Atlante was founded on 18 April 1916, with the name Sinaloa by a group of young Mexican football enthusiasts, led by Refugio "El Vaquero" Martínez. The team began playing in the La Condesa neighborhood in Mexico City. After changing its name to Lusitania and U-53, Refugio Martínez proposed the name Atlante, after the mighty battles fought at the Atlantic Ocean during World War I. During the 1920s, players such as the Rosas brothers, Manuel "Chaquetas" Rosas and Felipe "Diente" Rosas, as well as Juan "El Trompo" Carreño, helped Atlante to become one of the most popular teams, mostly among the working classes, which led to its most famous and legendary nickname, El Equipo del Pueblo, "People's team". Atlante's legend Juan Carreño scored Mexico's first goal in the Olympic Games in Amsterdam 1928, as well as Mexico national team's first ever goal in a FIFA World Cup during the inaugural match against France in Uruguay 1930.

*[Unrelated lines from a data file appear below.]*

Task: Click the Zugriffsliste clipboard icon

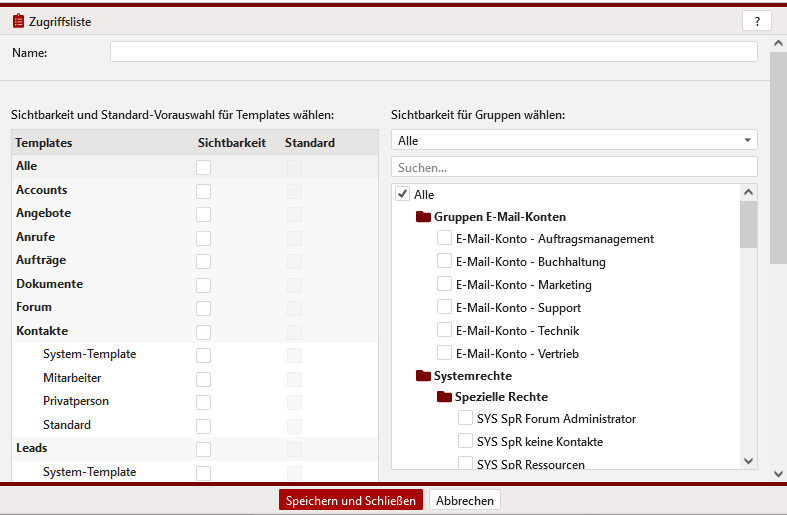Action: pyautogui.click(x=18, y=22)
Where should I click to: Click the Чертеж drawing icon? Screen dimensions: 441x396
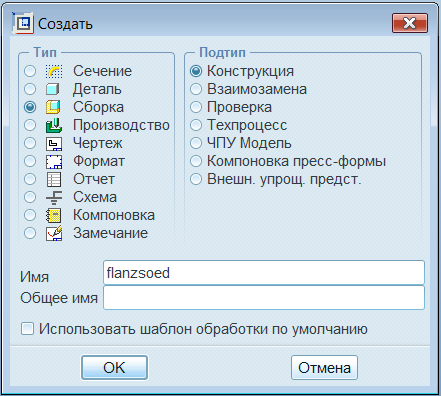click(x=54, y=143)
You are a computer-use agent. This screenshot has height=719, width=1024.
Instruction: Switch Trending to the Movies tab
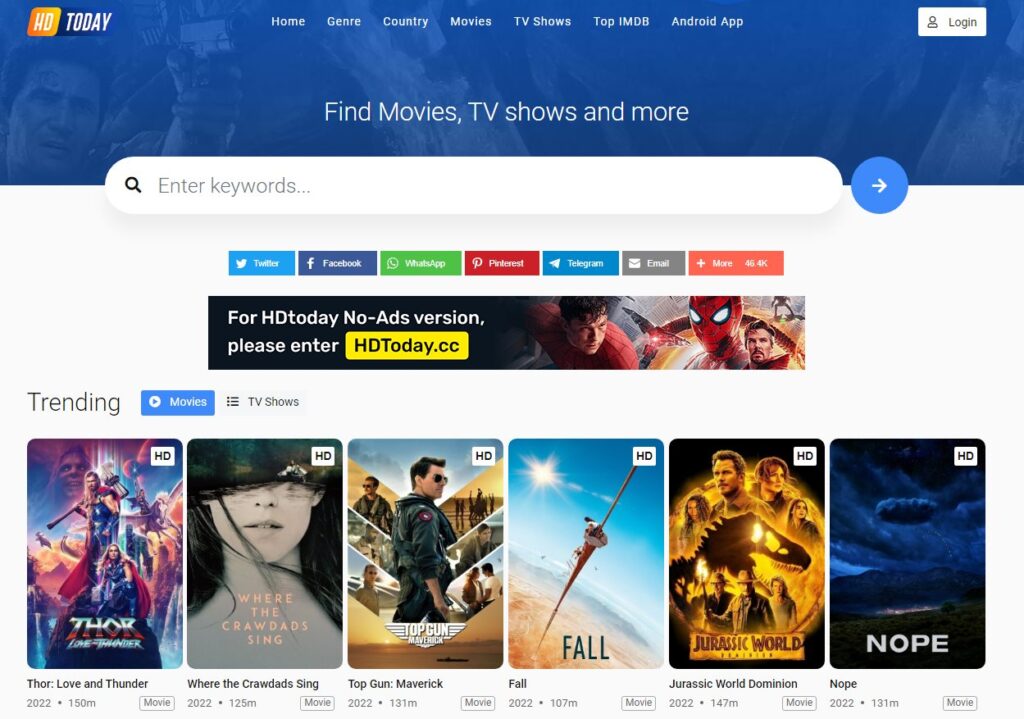(178, 402)
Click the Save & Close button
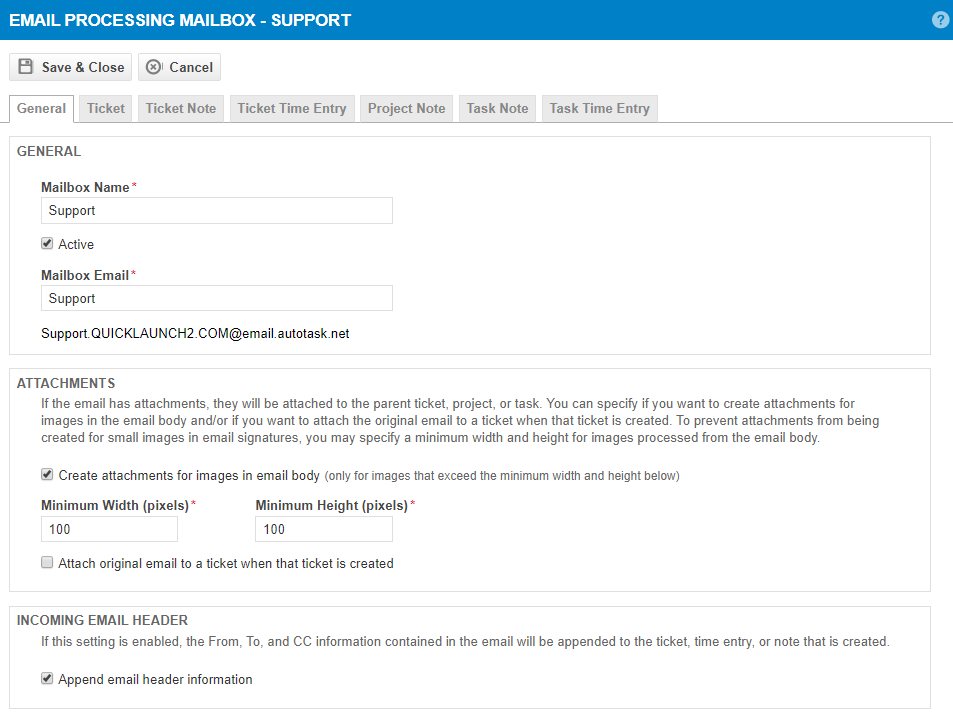Image resolution: width=953 pixels, height=720 pixels. tap(70, 67)
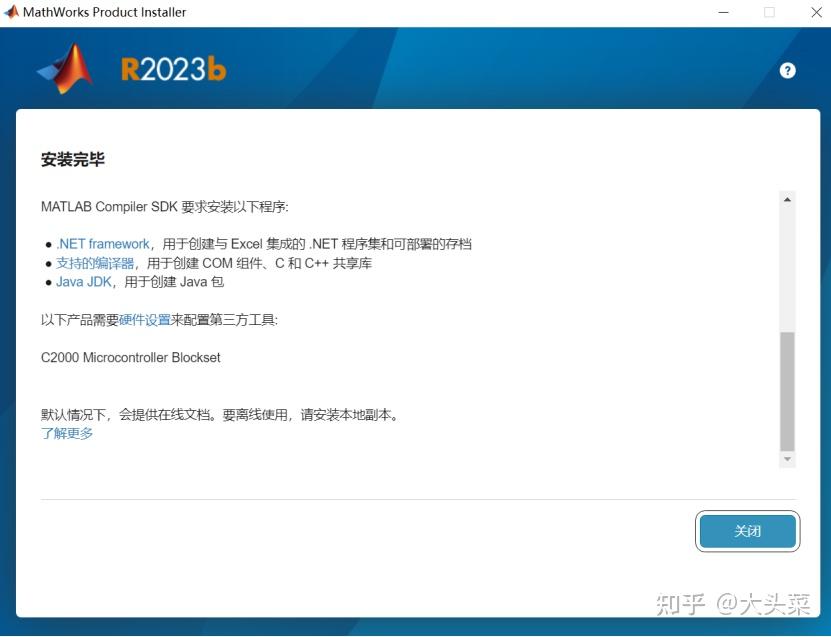Minimize the installer window
Screen dimensions: 831x637
[x=724, y=12]
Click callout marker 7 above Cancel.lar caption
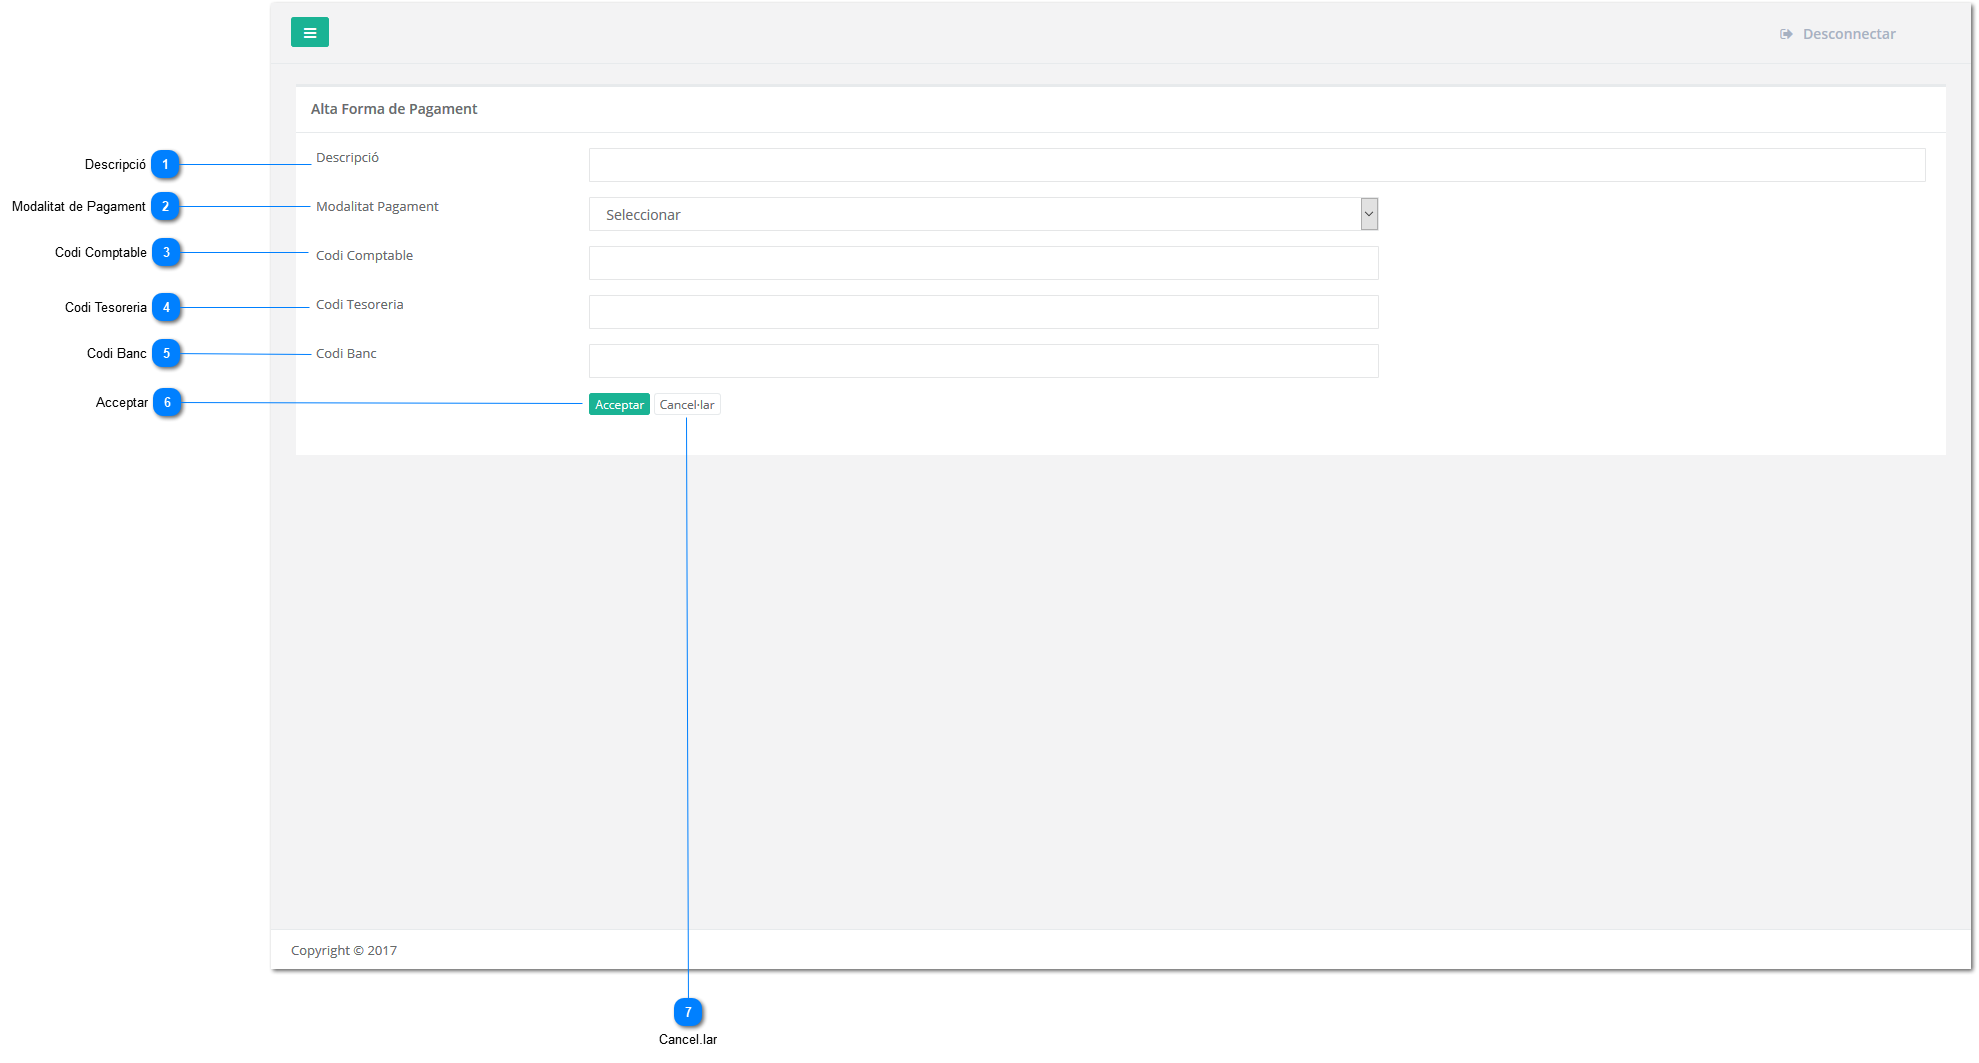1979x1063 pixels. coord(688,1012)
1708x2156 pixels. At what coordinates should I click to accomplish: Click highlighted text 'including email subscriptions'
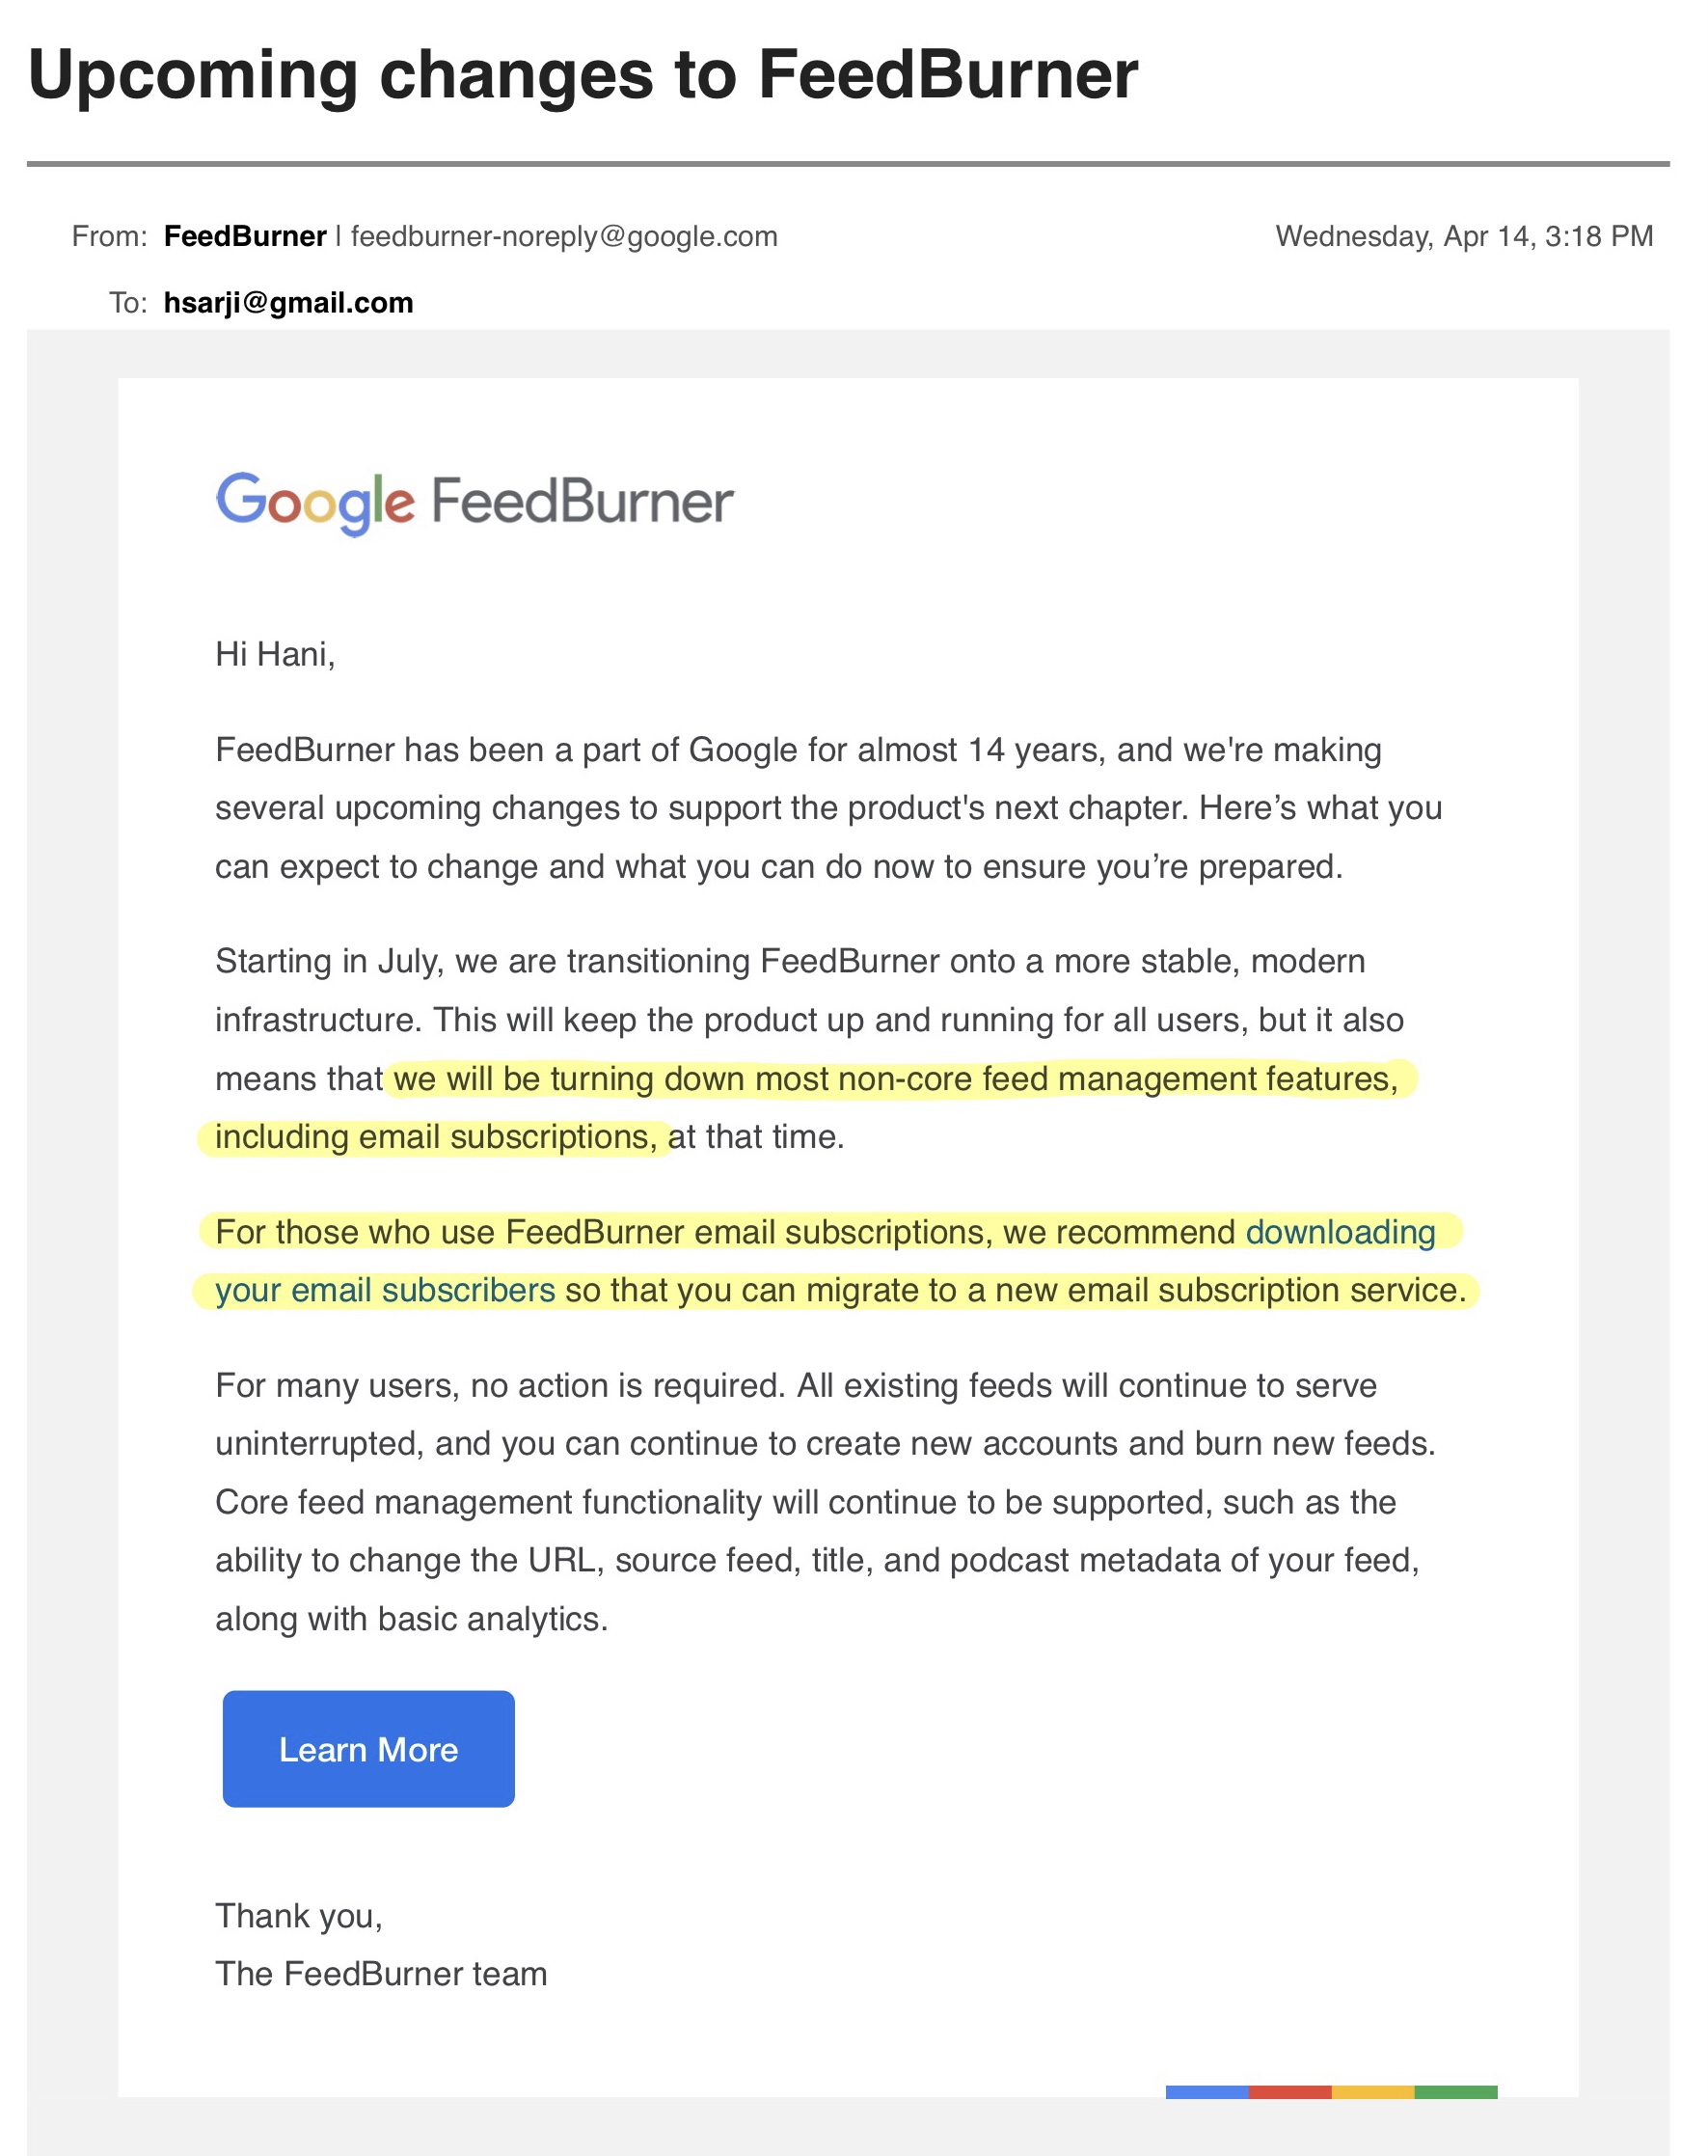(x=436, y=1137)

Despite its popularity, the Federación Mexicana de Fútbol (FMF) did not allow the team to be involved in the Mexican championship, the Liga Mayor. For Atlante to be allowed into the league, it had to win several proof-matches against Toluca and América, two powerful football clubs. The duels were won by Atlante with scores of 7–2 and 2–1, respectively. Accepted within the Liga Mayor, Atlante formed a major rivalry against Necaxa, which became the first classic in Mexican football. The games between these two were furious battles, even drawing in points at the end of the 1931–32 tournament.

During the early years of football in Mexico, when famed foreign teams began to challenge the Mexican teams they swept most clubs except one: Atlante. What many do not recall today is that Atlante was the first Mexican team that acquired national fame by knocking down those foreign "giants". In 1929, Atlante defeated Sabaria of Hungary 3–1. In 1930, Atlante twice defeated Sportivo of Buenos Aires, 2–1 and 3–2. One of their more recalled feats was the 3–2 victory in 1931 over Bella Vista of Uruguay, which had three players from the team that won the first World Cup a year before in Montevideo.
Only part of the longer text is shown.